## Begin Supplied information

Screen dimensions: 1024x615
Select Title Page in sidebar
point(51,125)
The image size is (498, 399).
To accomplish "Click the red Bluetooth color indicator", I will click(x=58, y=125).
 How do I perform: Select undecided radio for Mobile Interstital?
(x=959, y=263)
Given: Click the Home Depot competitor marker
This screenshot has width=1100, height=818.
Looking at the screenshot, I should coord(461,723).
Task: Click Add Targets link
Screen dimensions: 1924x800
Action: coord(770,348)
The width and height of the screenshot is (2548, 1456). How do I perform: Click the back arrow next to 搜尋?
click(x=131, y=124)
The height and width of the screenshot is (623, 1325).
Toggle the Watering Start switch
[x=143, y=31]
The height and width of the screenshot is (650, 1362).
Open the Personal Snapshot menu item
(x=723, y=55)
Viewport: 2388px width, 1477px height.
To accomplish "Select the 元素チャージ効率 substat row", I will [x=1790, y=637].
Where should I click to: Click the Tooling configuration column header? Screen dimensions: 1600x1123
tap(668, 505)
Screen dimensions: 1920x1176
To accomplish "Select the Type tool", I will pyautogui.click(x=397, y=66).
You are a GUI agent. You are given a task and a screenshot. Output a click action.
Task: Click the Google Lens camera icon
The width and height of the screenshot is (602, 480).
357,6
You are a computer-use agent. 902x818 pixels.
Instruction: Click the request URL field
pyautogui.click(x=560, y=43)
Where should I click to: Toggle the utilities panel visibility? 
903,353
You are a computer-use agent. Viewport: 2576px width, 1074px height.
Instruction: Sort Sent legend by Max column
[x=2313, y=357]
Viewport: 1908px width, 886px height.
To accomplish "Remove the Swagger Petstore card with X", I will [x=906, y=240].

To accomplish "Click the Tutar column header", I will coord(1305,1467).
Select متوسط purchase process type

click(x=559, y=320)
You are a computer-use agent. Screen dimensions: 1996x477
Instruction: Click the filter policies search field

## End Supplied information

Task prompt
Copy the records above word for word, from their very first line through the line that contains "click(x=559, y=320)", and include that line too. Stop there.

Reply to the exercise
Screen dimensions: 1024x615
Select Title Page in sidebar
point(51,125)
The image size is (498, 399).
To accomplish "Click the red Bluetooth color indicator", I will click(x=58, y=125).
 How do I perform: Select undecided radio for Mobile Interstital?
(x=959, y=263)
Given: Click the Home Depot competitor marker
This screenshot has width=1100, height=818.
Looking at the screenshot, I should coord(461,723).
Task: Click Add Targets link
Screen dimensions: 1924x800
Action: coord(770,348)
The width and height of the screenshot is (2548, 1456). How do I perform: Click the back arrow next to 搜尋?
click(x=131, y=124)
The height and width of the screenshot is (623, 1325).
Toggle the Watering Start switch
[x=143, y=31]
The height and width of the screenshot is (650, 1362).
Open the Personal Snapshot menu item
(x=723, y=55)
Viewport: 2388px width, 1477px height.
To accomplish "Select the 元素チャージ効率 substat row", I will [x=1790, y=637].
Where should I click to: Click the Tooling configuration column header? Screen dimensions: 1600x1123
tap(668, 505)
Screen dimensions: 1920x1176
To accomplish "Select the Type tool", I will pyautogui.click(x=397, y=66).
You are a GUI agent. You are given a task and a screenshot. Output a click action.
Task: Click the Google Lens camera icon
The width and height of the screenshot is (602, 480).
357,6
You are a computer-use agent. 902x818 pixels.
Instruction: Click the request URL field
pyautogui.click(x=560, y=43)
Where should I click to: Toggle the utilities panel visibility? 
903,353
You are a computer-use agent. Viewport: 2576px width, 1074px height.
Instruction: Sort Sent legend by Max column
[x=2313, y=357]
Viewport: 1908px width, 886px height.
To accomplish "Remove the Swagger Petstore card with X", I will [x=906, y=240].

To accomplish "Click the Tutar column header", I will coord(1305,1467).
Select متوسط purchase process type

click(x=559, y=320)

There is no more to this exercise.